* Exercise instructions: Go to the line in the entries below that holds "Task: Open action menu for Books row" and repeat exactly from there through the line that holds "Open the Files hamburger main menu", inclusive.

* Source data:
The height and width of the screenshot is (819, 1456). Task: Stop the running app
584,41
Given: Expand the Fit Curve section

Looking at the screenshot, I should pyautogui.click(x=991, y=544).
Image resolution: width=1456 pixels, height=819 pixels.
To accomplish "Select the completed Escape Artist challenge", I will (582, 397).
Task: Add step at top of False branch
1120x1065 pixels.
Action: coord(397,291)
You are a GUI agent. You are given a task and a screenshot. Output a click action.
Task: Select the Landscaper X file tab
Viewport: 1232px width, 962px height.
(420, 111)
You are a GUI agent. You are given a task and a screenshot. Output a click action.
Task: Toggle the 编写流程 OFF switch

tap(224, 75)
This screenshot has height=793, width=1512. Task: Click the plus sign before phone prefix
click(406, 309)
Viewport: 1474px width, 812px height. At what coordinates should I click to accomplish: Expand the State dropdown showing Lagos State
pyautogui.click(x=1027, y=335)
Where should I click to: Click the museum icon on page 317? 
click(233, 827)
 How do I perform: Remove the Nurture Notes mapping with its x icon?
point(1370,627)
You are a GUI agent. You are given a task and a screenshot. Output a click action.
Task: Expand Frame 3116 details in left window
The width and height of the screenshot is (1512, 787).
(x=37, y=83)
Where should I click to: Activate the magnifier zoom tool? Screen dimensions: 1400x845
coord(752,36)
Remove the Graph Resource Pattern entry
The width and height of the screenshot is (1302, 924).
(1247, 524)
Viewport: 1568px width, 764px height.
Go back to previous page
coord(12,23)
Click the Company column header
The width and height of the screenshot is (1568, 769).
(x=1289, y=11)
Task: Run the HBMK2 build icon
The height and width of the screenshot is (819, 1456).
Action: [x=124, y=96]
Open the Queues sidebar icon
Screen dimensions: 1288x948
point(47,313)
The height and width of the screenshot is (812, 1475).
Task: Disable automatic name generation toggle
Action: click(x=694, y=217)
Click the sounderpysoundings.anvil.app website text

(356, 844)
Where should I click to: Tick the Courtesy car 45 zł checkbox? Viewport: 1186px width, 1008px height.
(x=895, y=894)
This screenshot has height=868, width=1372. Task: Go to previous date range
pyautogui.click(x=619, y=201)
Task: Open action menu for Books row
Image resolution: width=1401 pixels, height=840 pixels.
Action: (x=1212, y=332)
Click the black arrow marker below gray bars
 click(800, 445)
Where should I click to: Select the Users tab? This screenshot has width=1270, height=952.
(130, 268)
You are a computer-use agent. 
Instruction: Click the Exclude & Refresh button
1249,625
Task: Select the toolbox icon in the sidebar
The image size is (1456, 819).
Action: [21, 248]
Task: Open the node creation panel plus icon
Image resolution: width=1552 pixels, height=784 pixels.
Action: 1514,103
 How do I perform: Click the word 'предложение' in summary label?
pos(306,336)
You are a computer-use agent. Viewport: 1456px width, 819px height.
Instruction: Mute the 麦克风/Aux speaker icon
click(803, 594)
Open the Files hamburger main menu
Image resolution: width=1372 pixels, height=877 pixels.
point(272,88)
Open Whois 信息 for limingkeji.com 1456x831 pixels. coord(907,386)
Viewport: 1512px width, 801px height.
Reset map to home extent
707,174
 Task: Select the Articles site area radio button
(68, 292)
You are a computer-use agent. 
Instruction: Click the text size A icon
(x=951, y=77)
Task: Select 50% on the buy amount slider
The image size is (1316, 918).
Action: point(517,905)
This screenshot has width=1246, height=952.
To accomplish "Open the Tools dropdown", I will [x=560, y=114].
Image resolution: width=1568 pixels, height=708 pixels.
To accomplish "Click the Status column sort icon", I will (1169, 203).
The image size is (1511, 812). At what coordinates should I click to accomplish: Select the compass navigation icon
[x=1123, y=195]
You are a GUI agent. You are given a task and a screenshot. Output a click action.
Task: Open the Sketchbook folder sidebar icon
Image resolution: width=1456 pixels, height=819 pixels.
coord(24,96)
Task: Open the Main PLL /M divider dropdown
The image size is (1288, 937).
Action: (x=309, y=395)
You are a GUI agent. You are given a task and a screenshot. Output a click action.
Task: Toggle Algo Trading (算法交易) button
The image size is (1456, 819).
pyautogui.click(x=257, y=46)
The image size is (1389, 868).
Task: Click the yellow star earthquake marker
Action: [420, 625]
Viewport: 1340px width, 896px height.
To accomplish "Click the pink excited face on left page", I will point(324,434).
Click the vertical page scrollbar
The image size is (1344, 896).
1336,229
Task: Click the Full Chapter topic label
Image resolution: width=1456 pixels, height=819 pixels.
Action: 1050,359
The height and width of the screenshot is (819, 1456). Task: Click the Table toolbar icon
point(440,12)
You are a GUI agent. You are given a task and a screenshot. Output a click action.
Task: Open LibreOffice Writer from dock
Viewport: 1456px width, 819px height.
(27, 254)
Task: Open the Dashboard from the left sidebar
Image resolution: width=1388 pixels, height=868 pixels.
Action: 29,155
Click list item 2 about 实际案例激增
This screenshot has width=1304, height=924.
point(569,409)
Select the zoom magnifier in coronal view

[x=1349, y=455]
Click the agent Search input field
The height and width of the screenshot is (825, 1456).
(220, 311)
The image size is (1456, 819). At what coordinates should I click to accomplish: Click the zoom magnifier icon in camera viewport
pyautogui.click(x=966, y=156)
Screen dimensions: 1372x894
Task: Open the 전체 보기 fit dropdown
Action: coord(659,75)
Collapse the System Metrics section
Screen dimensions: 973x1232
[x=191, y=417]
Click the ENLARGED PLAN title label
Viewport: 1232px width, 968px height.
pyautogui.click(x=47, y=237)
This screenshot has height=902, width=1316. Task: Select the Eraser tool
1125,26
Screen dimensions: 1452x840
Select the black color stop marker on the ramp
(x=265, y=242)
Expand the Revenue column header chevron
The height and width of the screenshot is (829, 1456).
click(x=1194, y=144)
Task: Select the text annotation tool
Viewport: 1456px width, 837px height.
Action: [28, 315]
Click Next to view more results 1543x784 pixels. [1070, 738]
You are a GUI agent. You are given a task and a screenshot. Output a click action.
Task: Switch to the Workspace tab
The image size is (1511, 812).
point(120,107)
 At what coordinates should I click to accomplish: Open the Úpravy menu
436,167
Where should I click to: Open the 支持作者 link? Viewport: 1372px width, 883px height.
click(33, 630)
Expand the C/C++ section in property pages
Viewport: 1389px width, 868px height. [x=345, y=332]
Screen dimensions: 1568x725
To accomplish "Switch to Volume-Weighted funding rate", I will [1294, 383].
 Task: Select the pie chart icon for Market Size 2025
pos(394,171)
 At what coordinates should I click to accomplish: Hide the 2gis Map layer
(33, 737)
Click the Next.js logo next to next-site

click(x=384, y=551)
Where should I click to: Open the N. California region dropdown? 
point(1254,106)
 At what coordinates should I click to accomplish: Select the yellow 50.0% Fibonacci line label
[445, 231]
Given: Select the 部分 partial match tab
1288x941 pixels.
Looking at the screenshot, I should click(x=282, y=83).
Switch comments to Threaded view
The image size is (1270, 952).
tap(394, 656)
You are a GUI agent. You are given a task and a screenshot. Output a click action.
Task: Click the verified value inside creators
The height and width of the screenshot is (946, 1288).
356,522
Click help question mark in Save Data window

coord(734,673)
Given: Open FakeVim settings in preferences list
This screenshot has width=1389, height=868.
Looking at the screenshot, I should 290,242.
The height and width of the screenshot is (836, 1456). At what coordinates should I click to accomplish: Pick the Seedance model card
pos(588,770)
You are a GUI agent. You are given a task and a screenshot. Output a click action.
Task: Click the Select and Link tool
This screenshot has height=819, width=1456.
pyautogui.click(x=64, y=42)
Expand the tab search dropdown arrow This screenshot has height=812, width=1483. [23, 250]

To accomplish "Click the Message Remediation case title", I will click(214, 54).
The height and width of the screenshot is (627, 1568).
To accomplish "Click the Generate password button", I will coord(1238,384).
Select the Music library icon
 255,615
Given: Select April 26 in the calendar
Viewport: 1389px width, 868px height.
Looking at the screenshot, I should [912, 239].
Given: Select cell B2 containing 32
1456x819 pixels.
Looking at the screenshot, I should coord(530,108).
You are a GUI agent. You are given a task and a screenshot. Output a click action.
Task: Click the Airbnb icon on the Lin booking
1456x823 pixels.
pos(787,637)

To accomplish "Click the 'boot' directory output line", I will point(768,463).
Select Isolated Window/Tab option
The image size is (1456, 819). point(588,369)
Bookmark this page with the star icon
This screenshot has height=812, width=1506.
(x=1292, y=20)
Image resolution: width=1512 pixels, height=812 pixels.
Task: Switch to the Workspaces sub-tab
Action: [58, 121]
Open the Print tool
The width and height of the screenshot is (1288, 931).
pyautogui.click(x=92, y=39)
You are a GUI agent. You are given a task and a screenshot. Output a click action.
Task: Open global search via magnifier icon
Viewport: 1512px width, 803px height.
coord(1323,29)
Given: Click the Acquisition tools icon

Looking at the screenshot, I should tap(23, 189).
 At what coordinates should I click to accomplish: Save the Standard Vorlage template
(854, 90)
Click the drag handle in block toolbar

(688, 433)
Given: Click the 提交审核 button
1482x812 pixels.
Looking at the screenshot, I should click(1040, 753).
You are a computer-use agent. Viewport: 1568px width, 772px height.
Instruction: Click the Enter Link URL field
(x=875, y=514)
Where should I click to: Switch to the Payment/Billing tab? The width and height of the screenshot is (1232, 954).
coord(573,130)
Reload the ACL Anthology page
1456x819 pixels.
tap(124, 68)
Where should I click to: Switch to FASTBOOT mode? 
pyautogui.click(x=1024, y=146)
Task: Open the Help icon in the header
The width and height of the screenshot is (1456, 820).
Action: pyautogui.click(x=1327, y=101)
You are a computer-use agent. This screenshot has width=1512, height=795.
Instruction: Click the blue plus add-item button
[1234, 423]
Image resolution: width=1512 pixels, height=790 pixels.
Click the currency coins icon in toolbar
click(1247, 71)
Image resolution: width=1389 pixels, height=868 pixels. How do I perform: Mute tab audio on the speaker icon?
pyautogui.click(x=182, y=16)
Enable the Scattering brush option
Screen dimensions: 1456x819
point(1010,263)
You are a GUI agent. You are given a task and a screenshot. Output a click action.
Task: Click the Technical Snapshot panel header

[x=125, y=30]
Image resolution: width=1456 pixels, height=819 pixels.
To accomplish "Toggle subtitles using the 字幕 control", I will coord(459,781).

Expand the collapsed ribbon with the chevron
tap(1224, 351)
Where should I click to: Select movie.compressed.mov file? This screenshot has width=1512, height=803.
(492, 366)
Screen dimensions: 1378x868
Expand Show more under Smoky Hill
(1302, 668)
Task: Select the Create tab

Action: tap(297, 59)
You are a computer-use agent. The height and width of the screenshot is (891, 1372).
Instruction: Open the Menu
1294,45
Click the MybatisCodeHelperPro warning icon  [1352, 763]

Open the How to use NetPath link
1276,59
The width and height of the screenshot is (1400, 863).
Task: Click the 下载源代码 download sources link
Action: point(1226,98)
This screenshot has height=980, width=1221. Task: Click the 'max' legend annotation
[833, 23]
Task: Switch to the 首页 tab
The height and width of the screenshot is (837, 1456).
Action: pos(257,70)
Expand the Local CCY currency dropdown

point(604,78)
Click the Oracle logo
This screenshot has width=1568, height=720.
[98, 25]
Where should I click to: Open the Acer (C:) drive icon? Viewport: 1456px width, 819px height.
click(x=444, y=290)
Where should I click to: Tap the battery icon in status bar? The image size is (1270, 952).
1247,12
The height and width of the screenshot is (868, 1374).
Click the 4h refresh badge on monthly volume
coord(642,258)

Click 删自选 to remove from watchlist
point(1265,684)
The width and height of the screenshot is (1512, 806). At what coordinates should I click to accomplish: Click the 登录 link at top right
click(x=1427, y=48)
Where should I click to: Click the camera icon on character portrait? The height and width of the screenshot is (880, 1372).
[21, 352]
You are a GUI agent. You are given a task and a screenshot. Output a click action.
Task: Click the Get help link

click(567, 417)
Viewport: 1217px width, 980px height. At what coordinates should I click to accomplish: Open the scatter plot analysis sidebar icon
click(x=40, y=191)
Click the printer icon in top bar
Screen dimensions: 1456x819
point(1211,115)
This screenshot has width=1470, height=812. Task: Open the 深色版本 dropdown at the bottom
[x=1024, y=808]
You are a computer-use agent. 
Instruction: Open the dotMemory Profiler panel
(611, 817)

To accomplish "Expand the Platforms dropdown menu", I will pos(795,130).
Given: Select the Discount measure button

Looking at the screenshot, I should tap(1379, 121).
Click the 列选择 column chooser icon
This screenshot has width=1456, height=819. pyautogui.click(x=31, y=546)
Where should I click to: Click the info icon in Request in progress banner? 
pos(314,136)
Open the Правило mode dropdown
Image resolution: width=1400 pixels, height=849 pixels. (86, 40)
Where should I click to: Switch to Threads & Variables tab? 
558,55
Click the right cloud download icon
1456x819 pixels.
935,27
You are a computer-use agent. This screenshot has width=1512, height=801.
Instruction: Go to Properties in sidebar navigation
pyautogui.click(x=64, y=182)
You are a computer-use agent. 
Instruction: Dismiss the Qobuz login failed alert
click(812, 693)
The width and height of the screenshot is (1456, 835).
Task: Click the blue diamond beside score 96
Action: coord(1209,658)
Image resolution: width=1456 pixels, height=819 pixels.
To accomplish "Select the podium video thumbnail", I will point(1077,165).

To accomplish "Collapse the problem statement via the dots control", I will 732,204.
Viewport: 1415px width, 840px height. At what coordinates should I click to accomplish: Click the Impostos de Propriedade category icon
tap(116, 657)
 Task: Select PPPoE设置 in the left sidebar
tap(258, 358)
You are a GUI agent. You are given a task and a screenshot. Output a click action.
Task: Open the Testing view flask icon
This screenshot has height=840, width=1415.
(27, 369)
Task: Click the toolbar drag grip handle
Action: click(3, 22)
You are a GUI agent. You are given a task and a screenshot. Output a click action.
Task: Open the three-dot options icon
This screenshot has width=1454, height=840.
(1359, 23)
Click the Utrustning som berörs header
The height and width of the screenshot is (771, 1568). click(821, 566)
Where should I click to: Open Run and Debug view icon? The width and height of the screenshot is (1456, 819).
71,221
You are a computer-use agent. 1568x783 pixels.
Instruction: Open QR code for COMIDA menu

* Reply to the exercise:
Task: Open action menu for Books row
Image resolution: width=1401 pixels, height=840 pixels.
Action: (x=1212, y=332)
Click the black arrow marker below gray bars
 click(800, 445)
Where should I click to: Select the Users tab? This screenshot has width=1270, height=952.
(130, 268)
You are a computer-use agent. 
Instruction: Click the Exclude & Refresh button
1249,625
Task: Select the toolbox icon in the sidebar
The image size is (1456, 819).
Action: [21, 248]
Task: Open the node creation panel plus icon
Image resolution: width=1552 pixels, height=784 pixels.
Action: 1514,103
 How do I perform: Click the word 'предложение' in summary label?
pos(306,336)
You are a computer-use agent. Viewport: 1456px width, 819px height.
Instruction: Mute the 麦克风/Aux speaker icon
click(803, 594)
Open the Files hamburger main menu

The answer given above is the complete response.